William Farel
From Wikipedia, the free encyclopedia
William Farel (Guillaume Farel, 1489 – September 13, 1565), was a French evangelist, and a founder of the Reformed Church in the cantons of Neuchâtel, Berne and Geneva, and the Canton of Vaud Switzerland. He is most often remembered for having persuaded John Calvin to remain in Geneva in 1536, and for persuading him to return there in 1541, after their expulsion in 1538. They influenced the government of Geneva to the point that it became a theocratic state known as "Protestant Rome" where Protestants took refuge and non-Protestants were persecuted.

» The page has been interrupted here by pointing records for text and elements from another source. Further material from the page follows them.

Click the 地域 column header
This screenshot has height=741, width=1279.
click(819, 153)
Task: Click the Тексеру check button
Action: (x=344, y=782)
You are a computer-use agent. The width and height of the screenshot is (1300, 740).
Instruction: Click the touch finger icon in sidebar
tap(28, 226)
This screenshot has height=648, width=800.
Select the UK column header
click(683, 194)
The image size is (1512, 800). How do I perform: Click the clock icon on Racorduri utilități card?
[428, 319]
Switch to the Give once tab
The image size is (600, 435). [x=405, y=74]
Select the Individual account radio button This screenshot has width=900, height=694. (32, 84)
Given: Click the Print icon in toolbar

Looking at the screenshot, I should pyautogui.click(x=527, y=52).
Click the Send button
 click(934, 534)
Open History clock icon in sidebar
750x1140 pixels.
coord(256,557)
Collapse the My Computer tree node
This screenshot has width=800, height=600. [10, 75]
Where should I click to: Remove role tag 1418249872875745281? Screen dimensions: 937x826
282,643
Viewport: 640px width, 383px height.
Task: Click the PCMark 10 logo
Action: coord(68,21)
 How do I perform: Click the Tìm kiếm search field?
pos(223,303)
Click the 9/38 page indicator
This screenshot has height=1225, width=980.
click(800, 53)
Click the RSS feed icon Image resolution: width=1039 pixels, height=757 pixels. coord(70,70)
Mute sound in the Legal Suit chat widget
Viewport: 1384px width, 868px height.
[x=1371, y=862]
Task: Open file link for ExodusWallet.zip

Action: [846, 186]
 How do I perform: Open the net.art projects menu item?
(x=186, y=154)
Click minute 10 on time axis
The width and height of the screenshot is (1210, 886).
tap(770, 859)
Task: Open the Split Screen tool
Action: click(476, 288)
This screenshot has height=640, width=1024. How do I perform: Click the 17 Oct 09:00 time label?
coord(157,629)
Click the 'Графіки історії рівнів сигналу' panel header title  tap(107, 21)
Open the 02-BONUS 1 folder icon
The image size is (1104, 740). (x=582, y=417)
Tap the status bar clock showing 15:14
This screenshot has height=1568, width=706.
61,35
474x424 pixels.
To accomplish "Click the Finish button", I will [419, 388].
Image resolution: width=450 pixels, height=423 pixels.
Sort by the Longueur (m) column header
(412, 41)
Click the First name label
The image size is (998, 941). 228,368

Together with Calvin, Farel worked to train missionary preachers who spread the Protestant cause to other countries, and especially to France.
Farel was a fiery preacher and an energetic critic of the Roman Catholic Church. In the earliest years of the Reformation in France, he was a pupil of the pro-reform Catholic priest, Jacques Lefevre d'Etaples. While working with Lefevre in Meaux, he came under the influence of Lutheran ideas and became an avid promoter of them. He was forced to flee to Switzerland because of controversy that was aroused by his writings against the use of images in Christian worship.
Interesting to note that as Calvin's friend, Farel was a promoter of Lutheran ideas in his youth. Today Calvinism and Lutheranism are two complete separate denominations, but Farel's relationship with both would show they had more in common than what is shown today.